2) You run into the difficult and controversial question of what rule of law means. For example, if you try to establish an opposition party, the government will try to get you under the section of the criminal code involving subversion of state authority. You will have a properly constituted trial with a defense attorney to try to prove that you didn't try to subvert state authority. Trouble is, that if you did try to start an opposition party, you really did, and according to the law, you should go to jail.
Is rule of law operating?
I've seen law professors spend tens of pages trying to argue this issue. It's not something that you want to summarize in one paragraph or worse yet take a position on.

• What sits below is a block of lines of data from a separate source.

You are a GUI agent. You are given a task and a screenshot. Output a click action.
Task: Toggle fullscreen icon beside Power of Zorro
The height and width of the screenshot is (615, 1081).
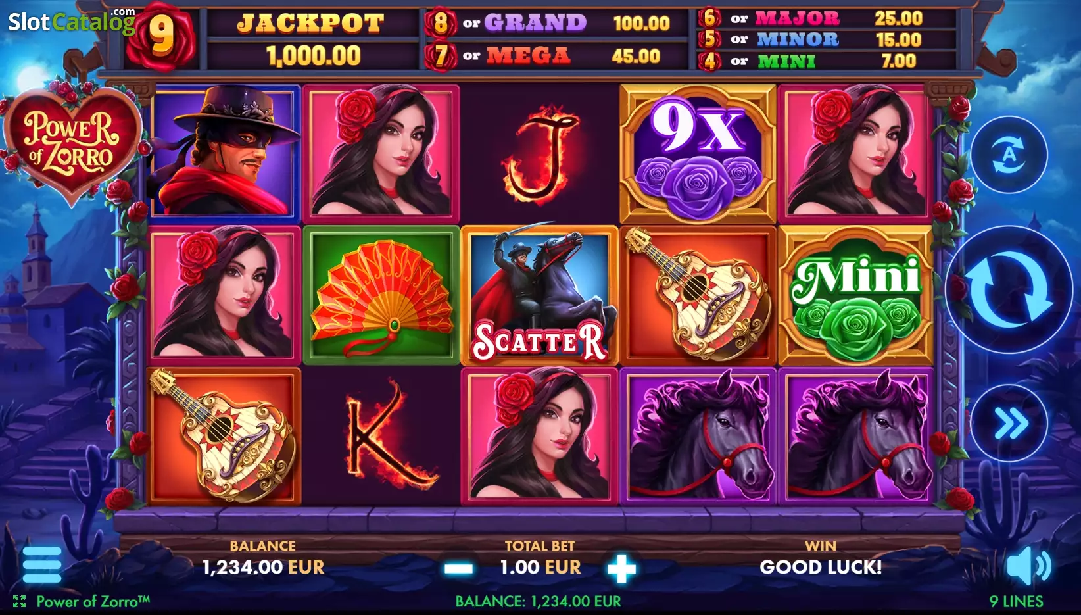(x=19, y=601)
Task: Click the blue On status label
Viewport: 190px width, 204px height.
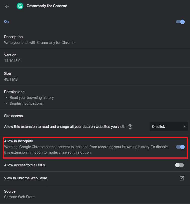Action: 6,22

Roadrunner 06:37, 21 February 2006 (UTC)
POV stuff & comments on the "CCP"
I was going through this article just making general improvements, tidying it up, and it seems like every section has a paragraph at the end asserting some baseless negative generalization about the Chinese legal system. I'm not a big fan of the system either, but it's not the most graceful style to have stuff like that added on at the end of each part. It's almost as if the article periodically goes on a conspiracy theory rant. In addition, the same paragraphs always make reference to a "CCP" which isn't a valid acronym that I know of. My guess is the author is referring to the CPC - the Communist Party of China. I've left those parts more or less as they were, but they definitely need to be looked over. Does anyone know what the "CCP" is, or is it the CPC? Can any useful information be salvaged from these blurbs? --LakeHMM 04:00, 19 December 2006 (UTC)
- "CCP" is the same as "CPC" -- Chinese Communist Party, Communist Party of China. "CCP" is often used; I've never before seen "CPC", myself. -- 126.96.36.199 04:40, 29 March 2007 (UTC)

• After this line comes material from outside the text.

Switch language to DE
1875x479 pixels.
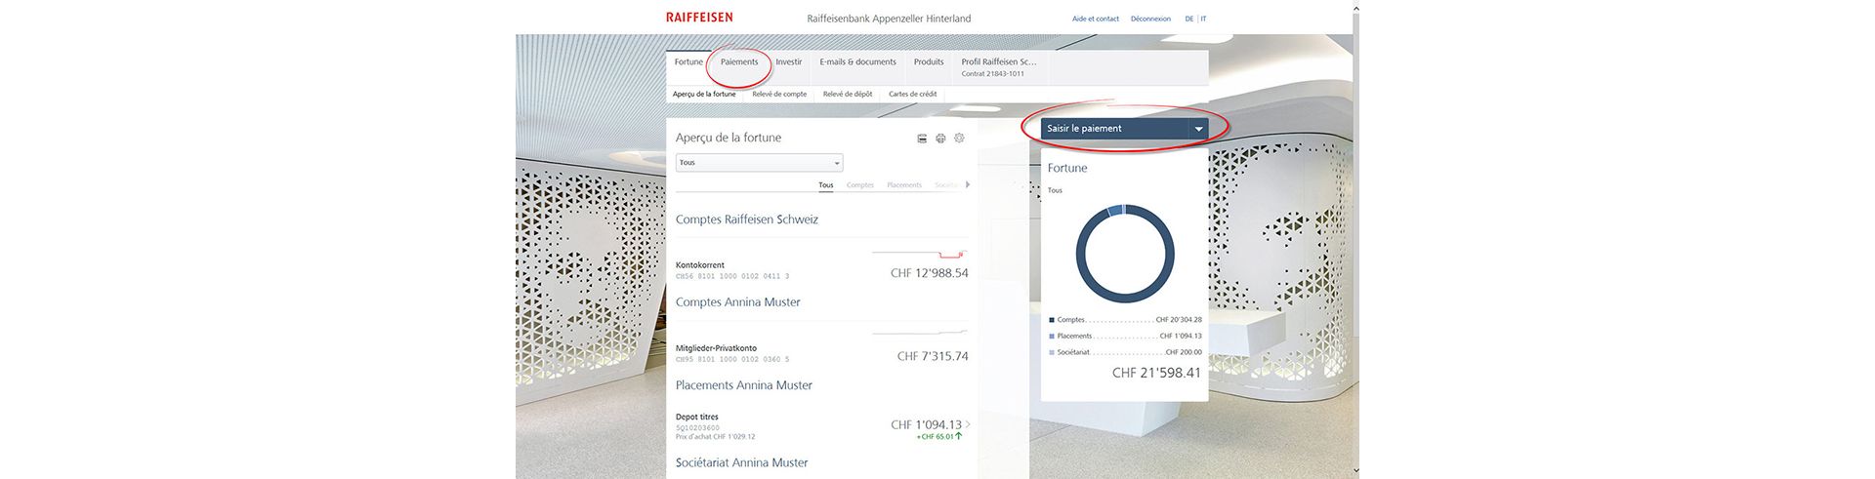pos(1188,19)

problem with this paragraph
Needs citation otherwise problematic due to NPOV.
Also, the laws in the PRC don't seem to me to be vaguer than most civil law systems.
- Given laws and regulations greater detail would assist the PRC's economic development in the long term, as it increases certainty, encouraging market rational behaviour. However, in the short run, detailed law limits the flexibility to respond to rapid political and economic change. This indicates a fundamental difference in legal philosophy to that which exists in Western legal systems. The official rationale underlying the vagueness of enacted laws can be found in legal texts such as Theories on the Basis of Legal Science (法学基础理论) by Professor Chen Shouyi. Chen considers that law must have stability as the superstructure of society, but be able to change when economic relations change.
Roadrunner 03:48, 29 December 2006 (UTC)
Review of administrative acts
That section needs to be reworded. PRC Courts do not have the power of judicial review in overturning administrative regulations, but under the Administrative Procedure Law of the People's Republic of China they do have the power to nullify a specific administrative action.